Collected data entries
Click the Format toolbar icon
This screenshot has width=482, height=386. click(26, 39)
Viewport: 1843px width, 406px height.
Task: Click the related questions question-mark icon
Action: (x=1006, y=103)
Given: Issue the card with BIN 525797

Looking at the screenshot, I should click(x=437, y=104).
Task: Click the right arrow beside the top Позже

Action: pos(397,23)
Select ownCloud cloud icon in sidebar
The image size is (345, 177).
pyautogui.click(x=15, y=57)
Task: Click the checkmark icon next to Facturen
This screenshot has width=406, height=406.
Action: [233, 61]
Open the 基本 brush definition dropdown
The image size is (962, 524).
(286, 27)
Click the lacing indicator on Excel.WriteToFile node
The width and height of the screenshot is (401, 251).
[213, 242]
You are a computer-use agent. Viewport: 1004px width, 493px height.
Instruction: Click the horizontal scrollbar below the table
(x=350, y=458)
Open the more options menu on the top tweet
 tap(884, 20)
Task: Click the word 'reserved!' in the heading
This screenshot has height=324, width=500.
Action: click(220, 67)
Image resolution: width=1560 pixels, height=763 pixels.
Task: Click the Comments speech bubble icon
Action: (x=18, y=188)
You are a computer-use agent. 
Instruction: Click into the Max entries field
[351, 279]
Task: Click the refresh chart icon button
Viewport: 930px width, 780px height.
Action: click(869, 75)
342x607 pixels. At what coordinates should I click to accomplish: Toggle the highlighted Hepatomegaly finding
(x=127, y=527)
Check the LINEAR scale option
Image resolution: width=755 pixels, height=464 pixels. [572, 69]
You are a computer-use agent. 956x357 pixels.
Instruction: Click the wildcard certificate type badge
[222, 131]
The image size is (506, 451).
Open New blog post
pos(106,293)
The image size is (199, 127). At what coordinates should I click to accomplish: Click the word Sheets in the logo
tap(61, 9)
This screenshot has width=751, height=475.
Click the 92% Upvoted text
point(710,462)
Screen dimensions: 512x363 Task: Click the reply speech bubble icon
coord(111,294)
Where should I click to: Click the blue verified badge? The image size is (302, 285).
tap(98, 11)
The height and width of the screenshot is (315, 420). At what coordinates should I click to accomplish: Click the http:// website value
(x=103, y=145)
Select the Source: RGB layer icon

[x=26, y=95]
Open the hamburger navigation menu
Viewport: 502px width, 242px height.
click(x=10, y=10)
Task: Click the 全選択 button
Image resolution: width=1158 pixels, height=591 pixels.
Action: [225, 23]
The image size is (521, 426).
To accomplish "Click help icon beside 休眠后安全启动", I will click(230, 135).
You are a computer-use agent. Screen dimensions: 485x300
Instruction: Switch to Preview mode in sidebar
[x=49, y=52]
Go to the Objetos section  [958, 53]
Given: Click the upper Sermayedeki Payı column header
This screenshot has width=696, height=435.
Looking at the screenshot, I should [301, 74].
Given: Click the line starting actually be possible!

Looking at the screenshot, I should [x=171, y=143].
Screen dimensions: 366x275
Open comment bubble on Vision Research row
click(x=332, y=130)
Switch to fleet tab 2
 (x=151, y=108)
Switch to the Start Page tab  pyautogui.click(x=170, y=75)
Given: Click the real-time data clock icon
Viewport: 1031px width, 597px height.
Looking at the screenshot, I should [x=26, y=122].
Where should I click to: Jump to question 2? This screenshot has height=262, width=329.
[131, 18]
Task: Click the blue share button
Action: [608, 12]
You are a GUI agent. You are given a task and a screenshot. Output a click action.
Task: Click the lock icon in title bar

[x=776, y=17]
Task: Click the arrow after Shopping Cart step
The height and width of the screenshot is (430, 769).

### Task brief
Which lines of the entries above contain the string "agent"? Copy each one.

### Solution
You are a computer-use agent. Viewport: 1004px width, 493px height.
You are a computer-use agent. 
You are a computer-use agent. 956x357 pixels.
You are a computer-use agent. Screen dimensions: 485x300
You are a GUI agent. You are given a task and a screenshot. Output a click action.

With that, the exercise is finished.